_PASSAGE TO READ_:
Mathieu Georges Dairnvaell (born Mathieu Georges February 2, 1818, Marseille; - 18 May 1854) was a French journalist and pamphleteer using the pen name Satan, publishing during the years 1838 to 1851. In 1846 he published a 36-page pamphlet launching the antisemitic canard that the fabulous wealth of the Rothschild banking dynasty was amassed by Nathan Rothschild through obtaining advance knowledge of the outcome of the Battle of Waterloo (1815) and using this information to successfully play the stock market. In this way, Dairnvaell contributed to the rise of what Michel Dreyfus has called "economic antisemitism".

In a Chartist newspaper, Friedrich Engels recommends Dairnvaell for having started "a new mode of attack" against financiers, in which "King Rothschild has been obliged to publish two defenses against these attacks of a man whom nobody knows, and the whole of whose property consists in the suit of clothes he wears."

==Biography==
His parents are unknown. Commenting on his unusual name, Claude Pichois points out that "Dairnvaell" published his pamphlets under numerous pseudonyms, the most persistent of which, "Dairnvaell", has multiple spellings (Dairnvæll, Dairnwoel, Dairnwœll, etc.); furthermore "Mathieu Georges" is possibly derived from an English name. As a boy, he studied in one of the best boarding-schools in the Midi, usually as the poorest student. His first published work was a republican satire entitled Les Moscoviennes, dedicated to Nicholas I of Russia. He followed this with two more satires, La Naissande d'un prince and Euménides. He then became a member of the editorial staff of the Indicateur of Marseille, contributing many articles on theater and the works of Shakespeare. In 1839 he published a 64-page novelette, Simon Maurice, or, noble and peasant. He claims to have been editor-in-chief of Corsaire du Midi for two years.

_DESCRIPTION OF THE TASK_:
Answer these questions from the text on Mathieu Georges Dairnvaell:
1. What pen name did he use?
2. Who recommended him in a Chartist newspaper?
3. What was his first published work?

_DATASET CONTENT_:
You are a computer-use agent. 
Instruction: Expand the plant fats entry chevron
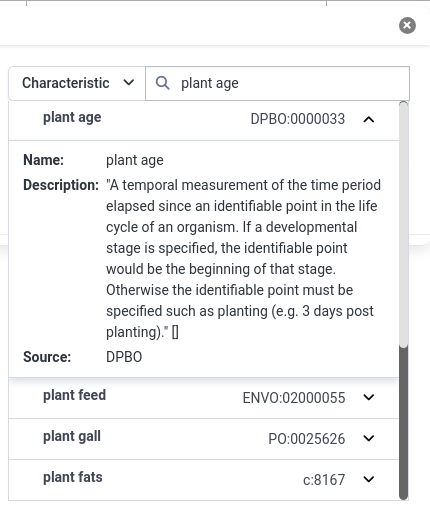click(x=369, y=479)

_ANSWER TO THE PROBLEM_:
1. Satan
2. Friedrich Engels
3. Les Moscoviennes, a republican satire dedicated to Nicholas I of Russia